I am taking some courses about stochastic processes, Markov chains, ... and there we need basic measure-theoretic probability theory.

My background is computer science, where I had an introductory course about probability and statistics from a quite applied point of view. Moreover, almost all I had up to now was discrete probability theory. Additionally, we had almost nothing in analysis, so my knowledge there is also quite modest.

Now I am confronted with expressions like "almost surely", "$\sigma$-algebra", "measurable space", "measurable function", and so on.

I've read some definitions about $\sigma$-algebras and so on, so together with my background of discrete probability theory I know a little bit what they are talking about but I am missing the essentials.

So I plan to learn all the basics for probability theory and measure theory at some point, but now my goal is to learn all the important things I need to know to follow the courses in Stochastic Processes in a more or less short time.

Do you know a "friendly" book covering these topics at a somehow "superficial" level such that a non-mathematician can follow it and at the same time provides all the essential things to understand stochastic processes (from an applied point of view)?

Thank you very much.

EDIT: I know that there are other questions asking for measure theory books. But I am searching for a somehow easier book for non-mathematicians.

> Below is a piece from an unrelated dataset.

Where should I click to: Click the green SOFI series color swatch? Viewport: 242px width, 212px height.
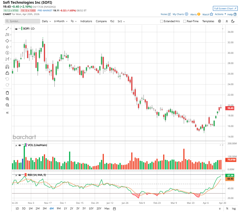[x=22, y=29]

I like the book Probability, Statistics, and Random Processes for Electrical Engineering by Leon-Garcia (I used it to teach probability last semester). Of course, it is Electrical Engineering focused. It supresses the esoteric measure theory material.

The title of your book is funny because my first reaction is "Who but a mathematician would ever need measure theory anyway?" Of course I am being a bit snarky with that comment. I do think it is important for advanced students to at least know what measure theory is about. However, I feel it is more important for students to know the difference between a countably infinite set and an uncountably infinite set. Knowing the difference is essential for measure theory, but unfortunately some courses skip this, assume you already know it, and cover the less essential topics of sigma algebras.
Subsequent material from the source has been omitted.